В тот день он пригласил Юрия Андреевича к себе домой. Кричевский жил в просторной квартире на набережной Мотлавы неподалеку от костела Св. Яна. Он познакомил русского приятеля со своей миловидной женой, накормил обедом, после чего они занялись правкой рукописи и просидели до самого вечера.
– Так, это убираем, – красным карандашом Кричевский вычеркивал несколько очередных строк, – наш журнал читают женщины и даже дети. Про дяденек с накрашенными губами им знать не положено. Послушай, – спросил Лешек, – если ты не вернешься сегодня в свой лагерь, тебя, надеюсь, не расстреляют? Тогда оставайся у меня, а завтра с утра вместе понесем твою писанину в редакцию.
Они еще долго разговаривали в тот вечер. Юрий Андреевич со стаканом подкрепленного ликером чая удобно устроился в глубоком кожаном кресле, в то время как Кричевский в шикарном халате с длиннющей папиросой в янтарном мундштуке расхаживал по мягкому ковру своего кабинета.
– Если бы я знал, Белов, что мир можно сбить с катушек одним точным выстрелом в голову какого-то эрцгерцога, ей-богу, я не стал бы ждать Гаврилу Принципа, а сам бы сделал нечто подобное. Почему? Да потому, что большая война – это шанс для поляков Мы и раньше поддерживали вражду империй Вспомни Наполеона Он пообещал нам свободу, и мы пошли за ним через Пиренеи, а потом в ваши проклятые снега. Но ни уланы князя Понятовского, ни чары пани Валевской тогда ничего не решили. Finis Poloniae [25]. Так может, повезет теперь, через сто лет? И чем больше стран будет вовлечено в раздор, тем крепче наша надежда на объединение и независимость.
– Но, Лешек, а миллионы жертв…
– Что? Миллионы? А мне плевать на них! Это тебе, воспитанному в духе имперского шовинизма, можно думать о миллионах. А я, впитавший с молоком матери боль унижения и неволи, не могу себе позволить такой роскоши. Мне не жаль ни русских, ни немцев, ни французов, ни австрийцев.

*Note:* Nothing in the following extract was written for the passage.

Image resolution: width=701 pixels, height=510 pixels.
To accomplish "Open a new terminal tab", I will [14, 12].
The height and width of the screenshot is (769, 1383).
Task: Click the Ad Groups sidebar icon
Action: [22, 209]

Пускай убивают и калечат друг друга. Чем больше, тем лучше. Пускай мир содрогнется от содеянного, а преступные империи распадутся на забрызганные кровью куски. Из их обломков, как из камней Колизея, мы построим Польшу и другие, новые страны. Так что да здравствует война!
Кричевский посмотрел на обескураженного товарища и смягчился.
– Впрочем, тебя, Белов, мне немного жаль. Но только потому, что ты дурак Ну кто, скажи на милость, надоумил тебя лезть в эту кашу? Сидел бы сейчас дома на своем Васильевском вместе с этим алкоголиком Персидским, или как там его. Тот бы читал тебе по вечерам свои футуристические стишки, ты бы ему по утрам, когда он все равно мало что соображает, свои ночные статейки.
– Тебя послушать, Кричевский, так ты один во всем мире патриот, а все остальные…
– Ладно, не обижайся. Запомни только одно: если кто-нибудь когда-нибудь скажет, что эта война возникла из ничего и не имела смысла, пропусти эту глупость мимо ушей А теперь пошли спать – уже третий час.
Через несколько дней Юрий Андреевич держал в руках свежий номер еженедельного журнала «Нордхервег» и, не веря еще своим глазам, читал первую часть «Записок русского военнопленного». Конечно, по ним прошлась еще и рука главного редактора, так что он порой не узнавал собственного текста, однако артачиться не приходилось. А еще через месяц, когда увидела свет заключительная, шестая часть его сочинения, он был приглашен к главному редактору и получил предложение поработать у них внештатным сотрудником на очень неплохих условиях.
В тот день он вышел на улицу другим человеком. Недорогой, но приличного вида костюм, перекинутый через руку светло-коричневый плащ, на голове – модная широкополая шляпа, в кармане жилетки (пока, правда, без цепочки) – тот самый мозеровский брегет, который он продал, а потом снова выкупил у бакалейщика.
Высоко в небе сияло майское солнце 1915 года.
* * *
Прошло шестнадцать лет. Великая война уходила в прошлое, становясь, как казалось тогда многим, хоть и кровавой, но поучительной для всего человечества историей. В Мазурских болотах все еще тлели кости Второй русской армии. В бесчисленном количестве других мест были разбросаны останки тех, кто чеканил когда-то шаг в парадных шеренгах Угличского, Волынского, Владимирского, Суздальского, Литовского и других славных полков. Но теперь никому в России не было дела до соотечественников, павших в той «позорной империалистической бойне».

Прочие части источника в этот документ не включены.